Sous pression face à la flambée des prix de l’énergie, Berlin arrache le feu vert de Bruxelles pour subventionner l’électricité utilisée par ses industries lourdes (chimie, acier et ciment) : le prix de l’électricité sera plafonné, le gouvernement fédéral compensant la différence par rapport au prix de marché. Une enveloppe de 3,8 Mds€ sera débloquée à cet effet. Pour le ministre des Finances, Lars Klingbeil, l’enjeu est clair : « renforcer la compétitivité de notre industrie à l’échelle internationale et préserver les emplois dans notre pays ». Un dispositif d’autant plus stratégique qu’il est validé jusqu’à fin 2028.

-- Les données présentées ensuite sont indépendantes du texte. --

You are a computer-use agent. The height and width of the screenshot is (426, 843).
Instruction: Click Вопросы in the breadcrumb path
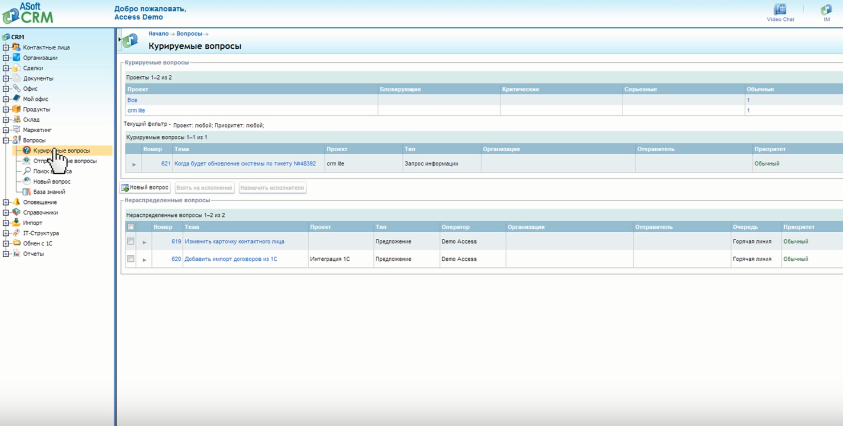(x=187, y=34)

Mais Bruxelles a posé des lignes rouges : le prix réduit doit être fixé à un minimum de 50 euros/MWh. Autre exigence, les entreprises devront réinvestir au moins la moitié des économies réalisées dans des processus de production à plus faible empreinte carbone.
Dans le sillage de Berlin, d’autres États membres s’engouffrent dans la brèche : les aides d’Etat de la Bulgarie (pour 334 M€) et de la Slovénie (90 M€) ont été approuvées. Un signal de plus que face à la crise énergétique, l’Europe accepte peu à peu de desserrer ses règles pour préserver son industrie.